For the first time in my career journey, I am finally working for a company that I truly believe in. Not only do we have a motivating office culture, but we provide biodegradable and compostable products made out of plant matter, which brings me to this week’s blog topic.
It wasn’t until very recently that I discovered the true destruction of our oceans and their marine life, which have been harmfully affected by our consumer culture. “Half of each year’s one hundred billion pounds of thermoplastic pallets will be made into fast track trash. A large unruly fraction of our trash will flow down our rivers to the sea” (i.e. TED 2014). This is a reality most like to avoid, but I encourage you to investigate this issue in more depth, and start making a difference on the individual level.
“In spite of deposit fees, much of this trash leading out to the sea will be plastic beverage bottles. We use two million of them in the U.S. every five minutes” (i.e. TED, 2014). The image below provides a visual of this drastic statistic.
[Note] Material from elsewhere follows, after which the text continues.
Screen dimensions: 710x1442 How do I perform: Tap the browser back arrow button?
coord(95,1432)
© Ted Presenter, Chris Jordan
“Bottles made out of polyethylene terephthalate, PET, will sink in sea water and will not make it this far from civilization. Also, the caps are produced in separate factories from a different plastic, polypropylene (i.e. PP). They will float in seawater, but unfortunately do not get recycled under the bottle bills” (i.e. TED, 2014). I hope that over time, enough people will become educated regarding this important and very devastating issue, so that we may develop procedures and legislation that will truly make a difference.
According to the research obtained by Charles Moore, after a year of tracing millions of caps that make it to sea singly, the caps from the U.S. will travel along the California current and end up around the latitude of Cabo San Lucas. In addition, the caps from Japan will float straight across into the Pacific (i.e. TED, 2014).
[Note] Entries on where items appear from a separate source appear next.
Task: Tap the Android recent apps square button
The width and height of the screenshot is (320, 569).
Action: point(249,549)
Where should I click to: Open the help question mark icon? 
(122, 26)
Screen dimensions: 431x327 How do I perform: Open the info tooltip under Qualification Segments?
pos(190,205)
After ten years of cap data observation, most of US caps will litter the Philippines while the Japanese caps add their pollution to the eastern garbage patch (i.e. TED, 2014).
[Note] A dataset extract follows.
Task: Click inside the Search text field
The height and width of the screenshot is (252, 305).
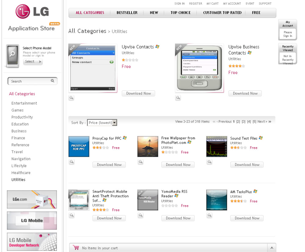Action: pyautogui.click(x=30, y=81)
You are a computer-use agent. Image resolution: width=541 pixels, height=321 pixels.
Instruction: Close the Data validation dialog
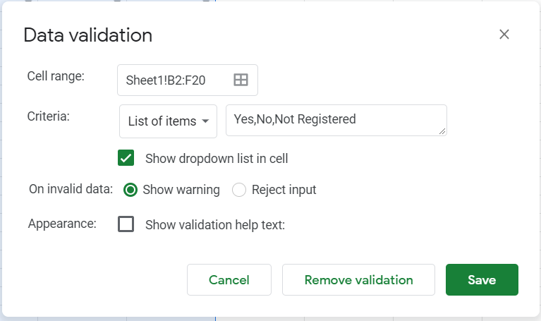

“After twenty years we see emerging of the debris of accumulation zone of north pacific gyre” (i.e. TED, 2014). These credible images provide an in depth analysis of the current global tragedy, caused by our modern day consumer culture.
To take this one step further, we need to start thinking about the marine and sea animals that are affected by our unethical consumer behavior. “It so happens that millions of albatross nesting… in the North West Hawaiian islands national monument, forage here, and scavenge whatever they can find for regurgitation to their chicks. A four month old laysan albatross chick died with this in its stomach. Hundreds of thousands of the goose sized chicks are dying, with stomach’s full of bottle caps and other rubbish, like cigarette lighters, but mostly bottle caps. Sadly their parents’ mistaken bottle caps for food, tossing about in the ocean surface” (i.e. TED, 2014).
I know that most of this information, especially the graphics, can be overwhelming, but this is indeed our current global reality. We must be educated, in order to bring awareness and change.
In addition, “we wanted to see if the most common fish in the deep ocean at the base of the food chain was ingesting these poison pills. We did hundreds of necropsies and over a third had polluted plastic fragments in their stomachs. The record holder, only 2.5 in long, had 84 pieces in his tiny stomach. Now, you can buy certified organic produce, but no fish monger on Earth can sell you a certified organic wild caught fish.” (i.e. TED, 2014).
I hope that the information provided in this week’s blog content will inspire you to start making a difference on the individual level, so that our world and especially our marine life; will be part of sustainable living.
TED. "Captain Charles Moore on the Seas of Plastic". TEDTalks, 25 Feb. 2009. Web. 15 Aug. 2014.